Original Article
Impact of field number and monitor units per segment on magnetic resonance-guided hypofractionated stereotactic radiotherapy for brain metastases: plan quality, deliverability, and robustness trade-offs
Abstract
Background: Magnetic resonance-guided linear accelerators (MR-Linacs) have recently been introduced for radiotherapy of brain metastases (BMs), including hypofractionated stereotactic radiotherapy (HSRT). However, optimal strategies for planning HSRT within MR-guided adaptive workflows remain to be established. This study aimed to evaluate the influence of field number and minimum monitor unit per segment (MU/segment) on plan quality, and robustness of dose calculations in MR-guided HSRT for patients with solitary medium-sized BMs.

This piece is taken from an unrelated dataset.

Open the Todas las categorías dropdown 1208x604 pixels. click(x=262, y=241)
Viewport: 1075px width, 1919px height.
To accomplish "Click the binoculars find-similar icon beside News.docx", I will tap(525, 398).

Methods: This retrospective study included 20 patients who underwent HSRT for solitary medium-sized BMs, receiving a prescription dose of 30 Gy in three fractions. Four intensity-modulated radiotherapy (IMRT) plans were systematically generated for each patient by varying the number of fields (9 vs. 15) and minimum MU/segment (15 vs. 5): 9FL-IMRT (9 fields, 15 MU/segment), 9FS-IMRT (9 fields, 5 MU/segment), 15FL-IMRT (15 fields, 15 MU/segment), and 15FS-IMRT (15 fields, 5 MU/segment). Plan quality, treatment efficiency, and delivery accuracy were assessed based on dose distributions optimized using structure-based bulk electron density assignment, with patient-specific quality assurance (QA) evaluated via global gamma passing rate (GPR) using 3%/2 mm, 2%/2 mm, and 2%/1 mm criteria. To assess robustness against density-related spatial uncertainties, each plan was reoptimized after simulating skull misalignment with random translational offsets within ±2 mm. These reoptimized plans were recalculated on original computed tomography (CT) datasets using voxel-based electron density as the reference standard. Robustness was quantified by comparing dose distributions between bulk density-based and voxel-based recalculations through GPR analysis using 3%/2 mm, 2%/2 mm, 2%/1 mm, and 1%/1 mm criteria.
Results: All four IMRT configurations provided clinically acceptable plans with similar target coverage and no significant differences in conformity, gradient, or homogeneity indices (all P>0.05). Although some dose parameters for normal brain tissue reached statistical significance (overall P<0.001), absolute differences were minor (≤1 cm3) and clinically irrelevant. The 9FL-IMRT configuration yielded the lowest MU (2,037±174) and shortest beam-on time (BOT; 6.69±0.92 min), while the 15FL-IMRT configuration required only a minimal increase in BOT (7.59±1.18 min) and maintained fewer segments (33±7). Delivery accuracy was consistently high across all techniques, with mean GPR values ≥95% at 3%/2 mm, showing no significant inter-technique differences (P=0.67). However, under conditions of simulated skull displacement, notable robustness differences emerged under stricter criteria, with 15FL-IMRT consistently showing the highest GPR at 2%/1 mm (96.02%±2.93%, overall P=0.004) and 1%/1 mm (91.87%±3.55%, overall P<0.001), significantly outperforming 9FL-IMRT and 9FS-IMRT, indicating enhanced tolerance to density-related spatial uncertainties.
Conclusions: The 15FL-IMRT configuration provided an optimal balance among plan quality, deliverability, and robustness of dose calculation, supporting its adoption as the preferred planning approach for MR-guided HSRT in patients with solitary medium-sized BMs.